July 13 (Bloomberg) -- OAO Aeroflot said Russia must further liberalize its air-carriage rules for the airline to succeed with a plan to build a 40-plane low-cost arm that can repel European discount carriers led by Ryanair Holdings Plc.
The Dobrolet division, which began flying a month ago and has two Boeing Co. 737-800s in service with 10 more on order, won’t purchase more jets until restrictions are eased, Aeroflot Chief Executive Officer Vitaly Savelyev said today in London.
The government has already scrapped rules to allow the sale of non-refundable tickets and recruitment of foreign pilots, while easing the tax burden on the purchase of larger single-aisle models, Savelyev said in London. The elimination of a free-food provision is pending, and Aeroflot is pushing for a rule allowing Dobrolet to charge for bags, he said.
“Ryanair is the model, but we can’t compete on price without legislation,” Savelyev said, adding that the single biggest drag on the low-cost arm is its operational hub alongside Aeroflot at Moscow’s Sheremetyevo airport, where fees are high. The CEO is seeking to establish a new base at Ramenskoye airfield outside the city which would become the equivalent of Ryanair’s Stansted hub north of London.
Given the current restrictions Dobrolet is only able to offer tickets 20 percent cheaper than Aeroflot itself, a figure that would jump to 40-60 percent with further liberalization and a dedicated discount terminal, Savelyev said.
Dobrolet now operates to Simferopol on the Crimea, where initial flights have been almost booked out, he said, even after the region’s defection from Ukraine to rule from Moscow sent political tensions soaring.
Six more Boeing 737s are due for delivery this year, with destinations to be added including the holiday resort of Sochi on the Black Sea and the Russian enclave of Kaliningrad on the Baltic Sea, the CEO said.
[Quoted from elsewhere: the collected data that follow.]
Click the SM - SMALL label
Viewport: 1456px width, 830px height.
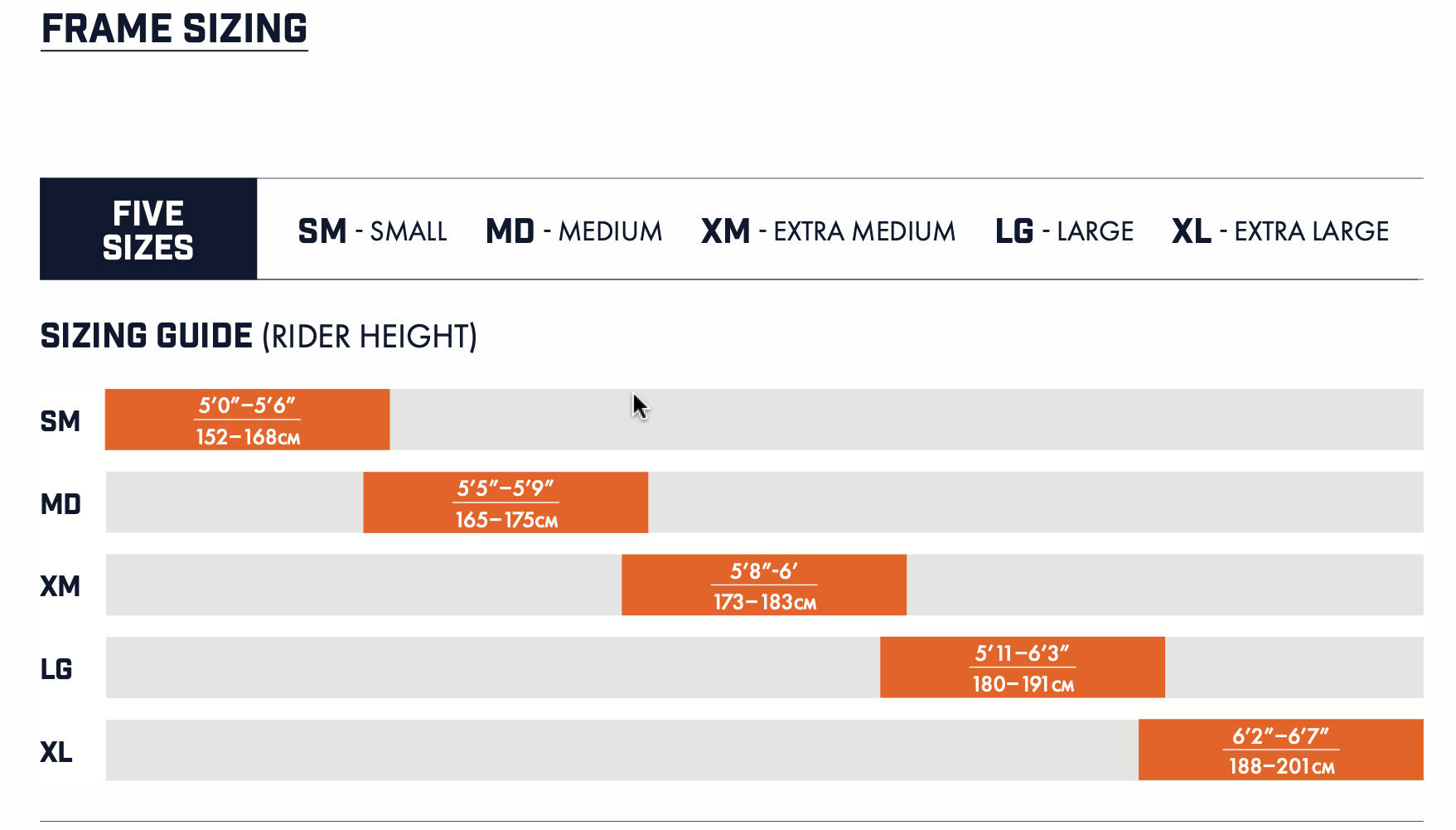click(x=372, y=231)
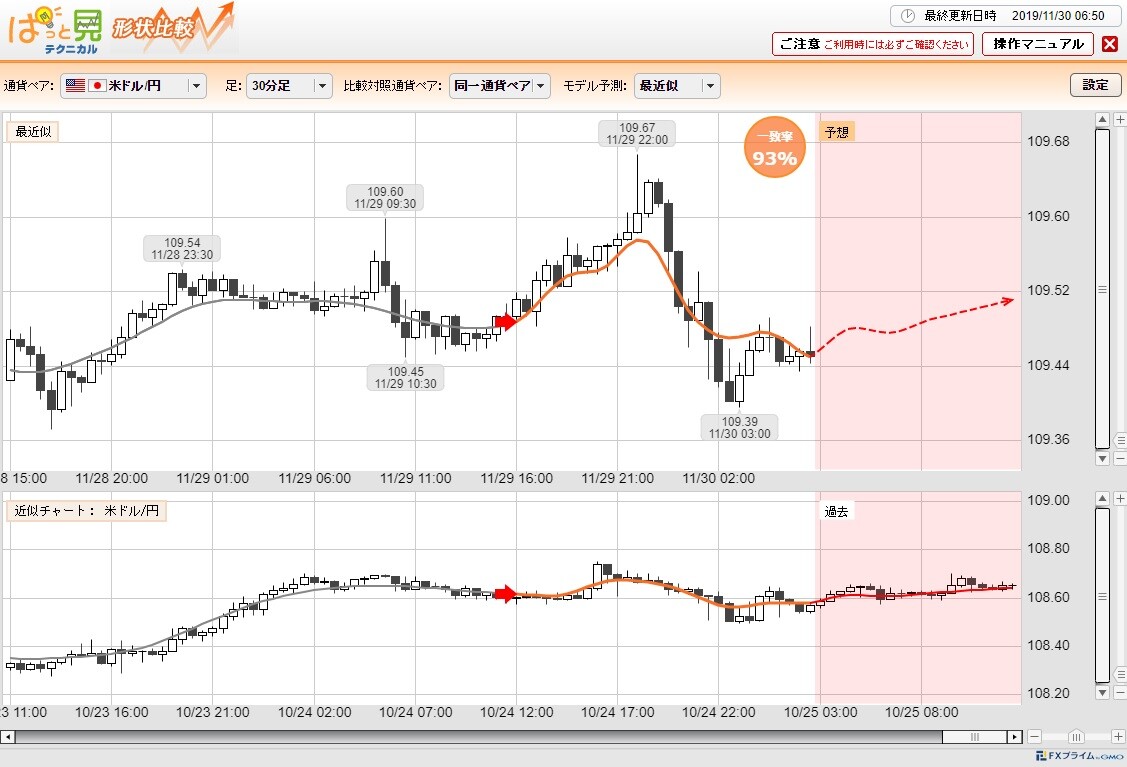1127x767 pixels.
Task: Expand the 比較対照通貨ペア dropdown
Action: tap(500, 86)
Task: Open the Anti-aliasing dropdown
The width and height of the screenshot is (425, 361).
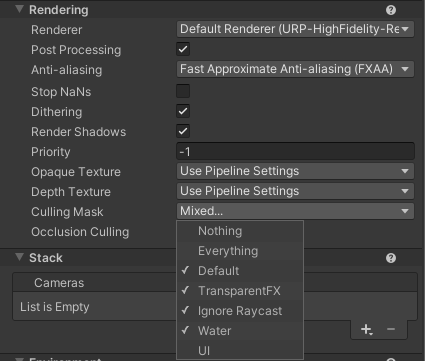Action: coord(295,69)
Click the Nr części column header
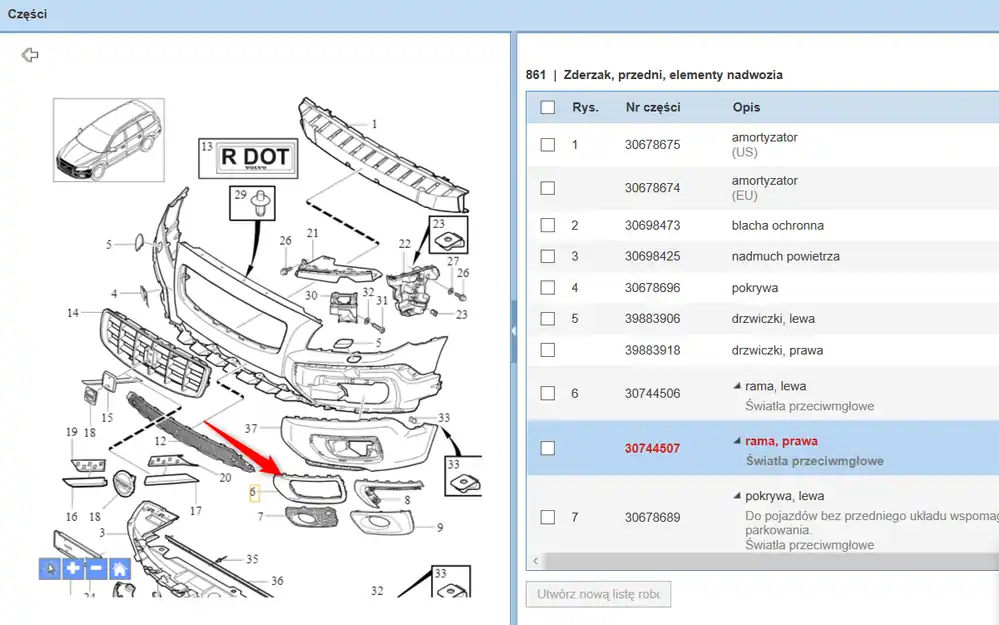Viewport: 999px width, 625px height. click(653, 107)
The final four 737s on order will arrive next year, out of a targeted total of eight per year.
The unit will operate a simple point-to-point model inspired by Ryanair, Savelyev said, helping to defend against incursions from the Irish carrier as well as Wizz Air Holdings Plc and EasyJet Plc, which already serve Russia, as well as Air Berlin Plc. The focus will remain on domestic routes, with likely future destinations including Nizhny Novgorod and Kazan in the federal republic of Tartarstan, Savelyev said.
The CEO said he’s prepared to see Dobrolet partly cannibalize Aeroflot traffic, with the unit forecast to win 1.2 million passengers from its parent over five years while securing 8 million from other carriers and rail transport. Aeroflot itself has lifted its passenger total from 8.2 million in 2009 to 21 million last year, he said.
Savelyev said he’s happy with the performance of the 11 Superjet 100 planes in the Aeroflot fleet out of 30 on order. The 87-seat regional aircraft -- manufactured by Russia’s Sukhoi with Finmeccanica SpA -- is assigned to routes where larger planes would struggle to reach break-even load factors. The CEO said an outline order for 50 Yak-242 planes, formerly the Irkut MC-21, will also go ahead if the aircraft is realized.
Aeroflot is happy with the SkyTeam alliance that includes Air France-KLM Group and Delta Air Lines Inc., but is also pushing from the freedom to forge ties beyond simple code-share deals with carriers from outside the group, Savelyev said. A cost and revenue sharing agreement with a Chinese airline or possibly Deutsche Lufthansa AG would be attractive, he said.
Russian plans to sell as much as 10 percent of Aeroflot stock should still go ahead this year, giving a “vital” boost to in a push to boost the carrier’s free-float, said the CEO, who was speaking before attending the Farnborough Air Show southwest of London, which starts tomorrow.